EXCERPT:
_ _ _ _
Pinnacles National Monument has worked for years to bring back the condor to healthy population levels. Since 2003, they've released 23 into the wild, but their progress is often slowed by lead, which can poison wildlife.Many hunters are getting the message. Most, reportedly, have switched to steel and copper shot, but some farmers and ranchers who are worried about wild pigs and vermin messing with their livelihood still use lead bullets when policing their grounds. The lead ends up digested by some condors, leading to poisoning and eventual death.
Here's some historical context, from the AP:
Nearly a year after the California Legislature banned lead bullets in the 15 counties covering condor country, lead poisoning remains the No. 1 condor killer. But biologists and game wardens say there are some encouraging signs of progress despite lack of compliance with the July 1 ban by some defiant hunters.
Federal information the California Fish and Game Commission will consider next month shows that 59 percent of condors and two of five nestlings sampled in California tested high for lead from January to June 2008, compared with 45 percent from July to December.
In March, the National Park Service prohibited lead in bullets and fishing tackle, and the Center for Biological Diversity sued the U.S. Bureau of Land Management to force a lead ban on land it manages near the Grand Canyon.
A recent condor death from lead poisoning marked the 14th since 1992.
_ _ _ _
DATA EXTRACT:
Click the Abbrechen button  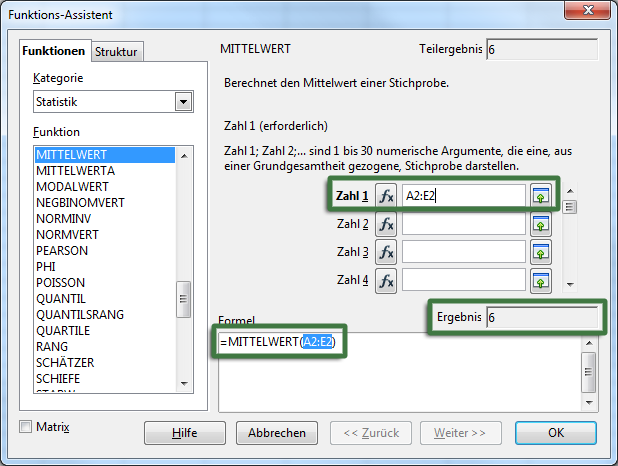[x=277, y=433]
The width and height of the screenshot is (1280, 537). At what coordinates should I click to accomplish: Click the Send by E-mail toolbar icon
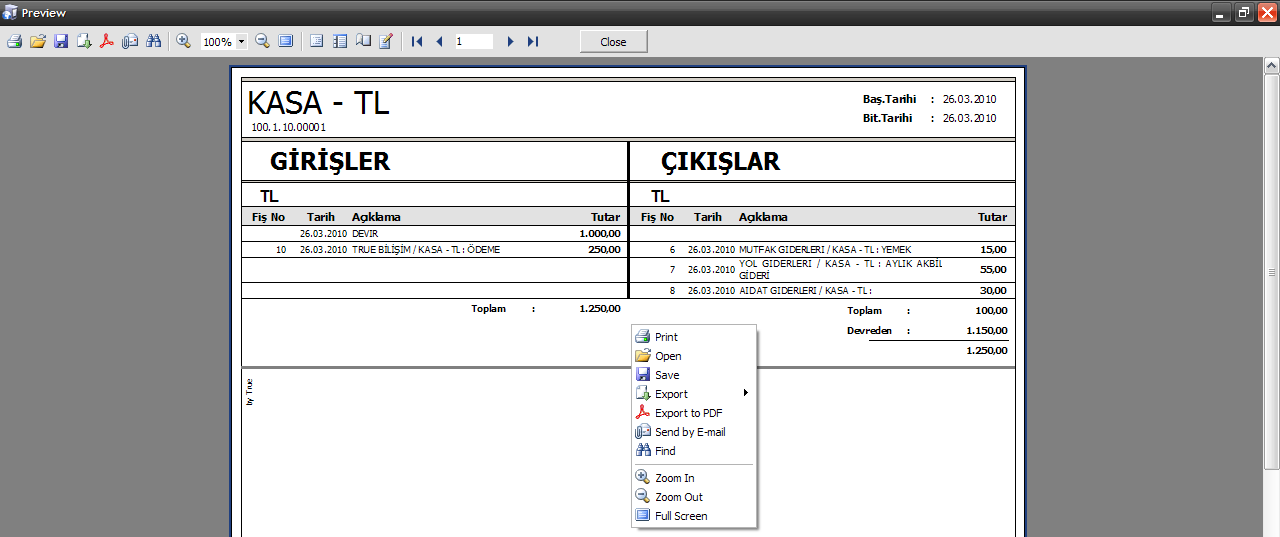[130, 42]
_ _ _ _
WHAT TO WORK ON:
Write out the full text above about condors and lead poisoning, word for word.

SOLUTION:
Pinnacles National Monument has worked for years to bring back the condor to healthy population levels. Since 2003, they've released 23 into the wild, but their progress is often slowed by lead, which can poison wildlife.Many hunters are getting the message. Most, reportedly, have switched to steel and copper shot, but some farmers and ranchers who are worried about wild pigs and vermin messing with their livelihood still use lead bullets when policing their grounds. The lead ends up digested by some condors, leading to poisoning and eventual death.
Here's some historical context, from the AP:
Nearly a year after the California Legislature banned lead bullets in the 15 counties covering condor country, lead poisoning remains the No. 1 condor killer. But biologists and game wardens say there are some encouraging signs of progress despite lack of compliance with the July 1 ban by some defiant hunters.
Federal information the California Fish and Game Commission will consider next month shows that 59 percent of condors and two of five nestlings sampled in California tested high for lead from January to June 2008, compared with 45 percent from July to December.
In March, the National Park Service prohibited lead in bullets and fishing tackle, and the Center for Biological Diversity sued the U.S. Bureau of Land Management to force a lead ban on land it manages near the Grand Canyon.
A recent condor death from lead poisoning marked the 14th since 1992.